**EXERCISE BRIEF:** Retype every record below exactly as it appears.
:::
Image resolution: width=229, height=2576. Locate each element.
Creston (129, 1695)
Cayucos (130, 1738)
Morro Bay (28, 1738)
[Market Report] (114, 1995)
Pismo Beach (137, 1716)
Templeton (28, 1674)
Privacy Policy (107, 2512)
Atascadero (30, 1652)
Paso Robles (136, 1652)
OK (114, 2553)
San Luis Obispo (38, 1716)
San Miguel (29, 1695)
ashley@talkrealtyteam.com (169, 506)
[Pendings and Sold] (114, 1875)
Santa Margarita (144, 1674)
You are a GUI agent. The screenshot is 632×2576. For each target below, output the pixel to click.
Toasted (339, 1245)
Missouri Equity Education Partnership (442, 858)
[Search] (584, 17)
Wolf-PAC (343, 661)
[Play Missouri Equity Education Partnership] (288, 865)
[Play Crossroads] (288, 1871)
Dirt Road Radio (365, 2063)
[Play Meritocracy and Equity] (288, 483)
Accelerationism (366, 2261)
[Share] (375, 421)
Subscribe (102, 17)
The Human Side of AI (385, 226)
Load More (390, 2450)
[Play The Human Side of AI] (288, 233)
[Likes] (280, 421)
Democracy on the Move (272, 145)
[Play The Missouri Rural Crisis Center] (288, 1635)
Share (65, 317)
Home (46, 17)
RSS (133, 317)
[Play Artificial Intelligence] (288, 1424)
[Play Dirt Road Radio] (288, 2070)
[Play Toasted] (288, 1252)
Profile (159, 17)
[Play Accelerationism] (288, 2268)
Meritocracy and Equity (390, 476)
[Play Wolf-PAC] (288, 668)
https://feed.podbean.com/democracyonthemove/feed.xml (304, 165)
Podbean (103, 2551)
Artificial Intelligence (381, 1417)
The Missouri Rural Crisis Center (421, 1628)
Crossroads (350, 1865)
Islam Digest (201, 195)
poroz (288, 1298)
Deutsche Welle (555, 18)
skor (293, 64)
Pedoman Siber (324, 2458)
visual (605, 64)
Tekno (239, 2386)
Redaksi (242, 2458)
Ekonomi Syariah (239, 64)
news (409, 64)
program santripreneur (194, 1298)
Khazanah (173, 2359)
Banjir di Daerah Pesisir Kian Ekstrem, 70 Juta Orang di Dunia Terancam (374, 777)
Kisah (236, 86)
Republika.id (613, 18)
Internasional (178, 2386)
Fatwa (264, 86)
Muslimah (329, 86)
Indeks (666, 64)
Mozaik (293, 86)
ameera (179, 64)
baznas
:::
**RESULT FOR THIS EXERCISE:**
Image resolution: width=229, height=2576. Locate each element.
Creston (129, 1695)
Cayucos (130, 1738)
Morro Bay (28, 1738)
[Market Report] (114, 1995)
Pismo Beach (137, 1716)
Templeton (28, 1674)
Privacy Policy (107, 2512)
Atascadero (30, 1652)
Paso Robles (136, 1652)
OK (114, 2553)
San Luis Obispo (38, 1716)
San Miguel (29, 1695)
ashley@talkrealtyteam.com (169, 506)
[Pendings and Sold] (114, 1875)
Santa Margarita (144, 1674)
You are a GUI agent. The screenshot is 632×2576. For each target below, output the pixel to click.
Toasted (339, 1245)
Missouri Equity Education Partnership (442, 858)
[Search] (584, 17)
Wolf-PAC (343, 661)
[Play Missouri Equity Education Partnership] (288, 865)
[Play Crossroads] (288, 1871)
Dirt Road Radio (365, 2063)
[Play Meritocracy and Equity] (288, 483)
Accelerationism (366, 2261)
[Share] (375, 421)
Subscribe (102, 17)
The Human Side of AI (385, 226)
Load More (390, 2450)
[Play The Human Side of AI] (288, 233)
[Likes] (280, 421)
Democracy on the Move (272, 145)
[Play The Missouri Rural Crisis Center] (288, 1635)
Share (65, 317)
Home (46, 17)
RSS (133, 317)
[Play Artificial Intelligence] (288, 1424)
[Play Dirt Road Radio] (288, 2070)
[Play Toasted] (288, 1252)
Profile (159, 17)
[Play Accelerationism] (288, 2268)
Meritocracy and Equity (390, 476)
[Play Wolf-PAC] (288, 668)
https://feed.podbean.com/democracyonthemove/feed.xml (304, 165)
Podbean (103, 2551)
Artificial Intelligence (381, 1417)
The Missouri Rural Crisis Center (421, 1628)
Crossroads (350, 1865)
Islam Digest (201, 195)
poroz (288, 1298)
Deutsche Welle (555, 18)
skor (293, 64)
Pedoman Siber (324, 2458)
visual (605, 64)
Tekno (239, 2386)
Redaksi (242, 2458)
Ekonomi Syariah (239, 64)
news (409, 64)
program santripreneur (194, 1298)
Khazanah (173, 2359)
Banjir di Daerah Pesisir Kian Ekstrem, 70 Juta Orang di Dunia Terancam (374, 777)
Kisah (236, 86)
Republika.id (613, 18)
Internasional (178, 2386)
Fatwa (264, 86)
Muslimah (329, 86)
Indeks (666, 64)
Mozaik (293, 86)
ameera (179, 64)
baznas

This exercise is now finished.